I try reading bits of “What We Ache For” aloud to my husband sometimes; he gets lost and baffled in her long and sometimes complex sentences, hearing a drone where I hear orchestral music. He reads Clive Cussler and Jack Chalker; I read Mary Gentle, Rumi, and C. J. Cherryh. And yet we’ve made it through nine years of marriage so far … proof that miracles do happen.
At a convention I recently attended, I was struck by two things: one, the number of poets in the attending crowd, and two, the complete disconnect the chosen speaker had to that segment of the audience. He spoke of popping out a book in six months, of crafting short sentences to suit what he seemed to think of as a nearly illiterate audience; spoke of his six-book contract and the importance of writing cross-gender books in order to hit the widest possible market. He made sweeping generalizations and grand statements … and not once did he mention loving the music of words. Writing was clearly a job for him. A successful, profitable job; a way of supporting his family–but I heard a drone underlying his words where there should have been an orchestra of joy.
And yet during individual conversations, author readings, first-page critique sessions, poetry workshops, and other panels, I found myself again and again seeing writers play with words, turning them into a symphony of amazing connections I never would have seen. A young writer painted a vividly breaktaking image of boys looking out over a pumpkin field filled with crows; an older writer evoked the mystical beauty of the Appalachian mountains in her children’s book; a poet’s reading brought tears to my eyes with the unexpected image of a military plane unloading at a commercial airport. Other poets and writers made me laugh. All played fast and loose with words, with connections, with images and sensations, touching my heart in a way that successful author never managed to do. I left the conference with no interest at all in spending even ten dollars on the Big Name Author’s books, but with thirty dollars worth of small-press novels and chapbooks of poetry in hand, along with a handful of cards, titles, and names for my shortlist of books to buy when there is more money in my tight budget.
What does this say about the successful author? About me? About the conference? I’m not entirely sure. I just know that I came away convinced, once more, that the Great Commercial Success he spoke of will never be mine. While there is nothing intrinsically wrong with writing with an eye to the money, I will probably never support my family on my writing. I am not commercially oriented; I write the stories that come from my heart, not the ones that will please a big-name publisher.

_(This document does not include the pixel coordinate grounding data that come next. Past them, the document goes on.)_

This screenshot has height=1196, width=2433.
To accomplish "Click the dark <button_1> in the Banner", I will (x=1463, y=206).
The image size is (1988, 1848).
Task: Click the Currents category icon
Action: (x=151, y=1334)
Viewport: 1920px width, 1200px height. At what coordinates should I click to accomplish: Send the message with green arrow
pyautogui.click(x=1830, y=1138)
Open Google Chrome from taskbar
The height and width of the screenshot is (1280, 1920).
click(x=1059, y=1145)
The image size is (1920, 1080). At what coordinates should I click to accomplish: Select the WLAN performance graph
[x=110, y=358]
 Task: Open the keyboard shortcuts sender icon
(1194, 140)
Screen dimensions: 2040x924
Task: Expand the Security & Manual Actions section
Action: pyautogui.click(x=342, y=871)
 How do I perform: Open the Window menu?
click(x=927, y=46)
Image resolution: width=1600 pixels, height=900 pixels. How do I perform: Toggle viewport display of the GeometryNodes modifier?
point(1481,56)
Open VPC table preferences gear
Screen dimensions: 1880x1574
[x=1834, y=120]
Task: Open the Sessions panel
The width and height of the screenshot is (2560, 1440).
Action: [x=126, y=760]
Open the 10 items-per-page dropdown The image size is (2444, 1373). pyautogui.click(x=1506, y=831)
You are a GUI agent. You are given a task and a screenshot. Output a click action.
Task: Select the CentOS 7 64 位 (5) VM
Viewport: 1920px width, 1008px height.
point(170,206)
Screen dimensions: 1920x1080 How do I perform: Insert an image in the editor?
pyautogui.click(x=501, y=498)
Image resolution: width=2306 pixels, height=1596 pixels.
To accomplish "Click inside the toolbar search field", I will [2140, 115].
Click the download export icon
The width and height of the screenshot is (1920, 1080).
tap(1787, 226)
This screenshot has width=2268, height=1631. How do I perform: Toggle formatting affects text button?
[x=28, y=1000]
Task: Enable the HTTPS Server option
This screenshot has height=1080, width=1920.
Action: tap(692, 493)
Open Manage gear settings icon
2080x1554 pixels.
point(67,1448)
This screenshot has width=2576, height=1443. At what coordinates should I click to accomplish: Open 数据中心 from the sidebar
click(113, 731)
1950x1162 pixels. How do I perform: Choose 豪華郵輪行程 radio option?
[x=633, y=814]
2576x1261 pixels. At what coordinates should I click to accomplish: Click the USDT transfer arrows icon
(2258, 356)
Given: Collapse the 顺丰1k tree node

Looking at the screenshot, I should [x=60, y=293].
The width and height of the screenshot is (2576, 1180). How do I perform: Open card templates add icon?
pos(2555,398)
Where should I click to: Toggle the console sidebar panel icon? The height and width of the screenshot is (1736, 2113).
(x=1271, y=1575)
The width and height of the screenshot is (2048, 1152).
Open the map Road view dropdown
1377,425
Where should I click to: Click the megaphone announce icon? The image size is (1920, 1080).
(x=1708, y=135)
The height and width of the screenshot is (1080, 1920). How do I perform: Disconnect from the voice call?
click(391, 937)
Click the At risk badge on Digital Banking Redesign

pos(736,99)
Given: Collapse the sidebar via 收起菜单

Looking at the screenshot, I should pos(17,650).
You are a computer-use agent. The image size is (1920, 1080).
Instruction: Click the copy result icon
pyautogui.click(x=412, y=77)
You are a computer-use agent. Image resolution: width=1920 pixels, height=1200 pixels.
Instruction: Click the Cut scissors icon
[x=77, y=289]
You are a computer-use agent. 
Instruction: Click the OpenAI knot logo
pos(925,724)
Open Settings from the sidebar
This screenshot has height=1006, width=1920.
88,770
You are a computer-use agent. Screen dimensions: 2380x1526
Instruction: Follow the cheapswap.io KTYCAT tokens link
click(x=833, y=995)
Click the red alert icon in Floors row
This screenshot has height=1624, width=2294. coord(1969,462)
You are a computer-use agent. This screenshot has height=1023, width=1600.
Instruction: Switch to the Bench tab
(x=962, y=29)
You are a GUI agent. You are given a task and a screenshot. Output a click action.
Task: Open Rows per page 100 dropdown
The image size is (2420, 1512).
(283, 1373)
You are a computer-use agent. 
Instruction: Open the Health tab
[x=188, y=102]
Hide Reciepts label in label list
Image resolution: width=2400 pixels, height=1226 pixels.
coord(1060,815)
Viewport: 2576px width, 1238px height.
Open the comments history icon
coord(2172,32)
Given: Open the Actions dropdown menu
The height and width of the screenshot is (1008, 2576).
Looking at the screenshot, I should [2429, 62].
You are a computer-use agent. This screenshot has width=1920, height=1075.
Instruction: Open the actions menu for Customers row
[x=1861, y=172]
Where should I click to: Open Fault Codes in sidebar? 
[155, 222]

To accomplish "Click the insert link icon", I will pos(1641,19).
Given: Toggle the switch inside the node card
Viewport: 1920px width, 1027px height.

My writing has been accused of “suffering from an emphasis on the poetic,” a criticism I am still struggling to understand; I am baffled that any writing could suffer from being poetic. Books without poetry inherent in their prose come across to me as dead and boring, a recitation of action sequences without any soul.
That may be what sells. That may be what gets the big bucks, the six-book contracts.
But it’s not what I want to write. What I ache for is writing like Oriah’s, writing that flows and swoops and loops and sets me on fire. I’ll close with a quote from the opening of her book:
We ache to touch intimately what is real, to find the marriage of meaning and matter in our lives and in the world. We ache to feel and express the fire of being fully alive. When we cultivate and refuse to separate those essential expressions of a human soul–our spirituality, sexuality, and creativity–we feed the fire of our being, we find that place where the soul and the sensuous meet, we unfold. Willing to do our creative work and refusing to separate it from our sexuality or our spirituality, we add a life-sustaining breath to the world. (From “What We Ache For”)
What has your creativity added to the world today?